> QUELLAUSZUG:
########################################

Braddon, Mary Elizabeth – Lady Audley's Geheimnis

Beitragvon marilu » 27.07.2010, 23:42

Originaltitel: Lady Audley's Secret (1862)

“Lady Audley's Geheimnis” ist ein perfektes Beispiel für den im 19. Jahrhundert beliebten Sensationsroman in England - ACHTUNG - IMMENSER SPOILER!!! Lesen auf eigene Gefahr...
eine unglückliche Frau versetzt die Leserschaft durch Ehebruch, Geisteskrankheit, Bigamie, Verführung, Mord und Identitätswechsel in Aufregung.

Der Roman lässt sich leicht lesen und ist sehr spannend geschrieben – ohne sich mit Geistererscheinungen und langwierigen religiösen Abhandlungen aufzuhalten, die man in so vielen anderen Werken der Zeit antrifft.

Ohne zuviel verraten zu wollen, hier die grobe Handlung:

Lucy Graham zieht die Aufmerksamkeit von Lord Michael Audley auf sich, der sie heiratet und ihr somit den Aufstieg aus der Arbeiterklasse in den Landadel ermöglicht. Gemeinsam mit seiner Tochter Alicia aus erster Ehe führen sie ein ruhiges Leben auf dem Familiensitz bis sich der Lord Michaels Neffe Robert zu Besuch ankündigt. Robert wird von seinem Freund George Talbot begleitet, der bei Robert wohnt seit er nach Rückkehr aus Australien erfahren hat, dass seine Frau Helen während seiner Abwesenheit verstorben ist. Obwohl zumindest Robert sehr bestrebt ist, seine neue Tante kennenzulernen, ergibt sich die Chance erst sehr spät. Doch als Alicia die beiden jungen Herren zu einer Hausbesichtigung einlädt, verfallen beide dem Porträt der jungen Ehefrau – und lassen sich wie der Rest der Welt von ihrer Schönheit bannen. George zeigt sich erstaunlich erregt.

########################################

> ANGEZEIGTE INFORMATIONEN:
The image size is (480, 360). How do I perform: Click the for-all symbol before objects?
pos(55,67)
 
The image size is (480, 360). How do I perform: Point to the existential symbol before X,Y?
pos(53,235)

########################################

> ANWEISUNG 1:
Kannst du den Quellauszug über "Lady Audley's Geheimnis" von "Braddon, Mary Elizabeth" bis "der Zeit antrifft." wiedergeben und dabei "England" gegen "Großbritannien" tauschen?
> ANWEISUNG 2:
Kannst du den Beitrag über "Lady Audley's Geheimnis" im Anschluss an seinen letzten Satz weiterführen?

> AUSGABE 1:
Braddon, Mary Elizabeth – Lady Audley's Geheimnis

Beitragvon marilu » 27.07.2010, 23:42

Originaltitel: Lady Audley's Secret (1862)

“Lady Audley's Geheimnis” ist ein perfektes Beispiel für den im 19. Jahrhundert beliebten Sensationsroman in Großbritannien - ACHTUNG - IMMENSER SPOILER!!! Lesen auf eigene Gefahr...
eine unglückliche Frau versetzt die Leserschaft durch Ehebruch, Geisteskrankheit, Bigamie, Verführung, Mord und Identitätswechsel in Aufregung.

Der Roman lässt sich leicht lesen und ist sehr spannend geschrieben – ohne sich mit Geistererscheinungen und langwierigen religiösen Abhandlungen aufzuhalten, die man in so vielen anderen Werken der Zeit antrifft.

> AUSGABE 2:
Am nächsten Tag begeben sich die beiden auf eine Anglerpartie. Während Robert einschlummert, stiehlt sich George gen Audley House und erkundigt sich nach der Hausherrin. Dies soll das letzte Mal sein, dass er gesehen wird. Robert, der nicht glauben kann, dass sein Freund ihn so schmählich im Stich lassen und ohne Abschiedsworte verschwinden würde, versucht das Rätsel zu entschlüsseln. Was er entdeckt, klingt nach Groschenroman, ist aber sehr geschickt geschrieben und öffnet dem Leser Einblick in seine Ermittlungsarbeit als Hobbydetektiv, sein moralisches Grundgerüst und eine Gesellschaft, in der man sich fragen müsste, wie Geschlechterrollen definiert sein sollten und wie sie in Wirklichkeit beschaffen sind.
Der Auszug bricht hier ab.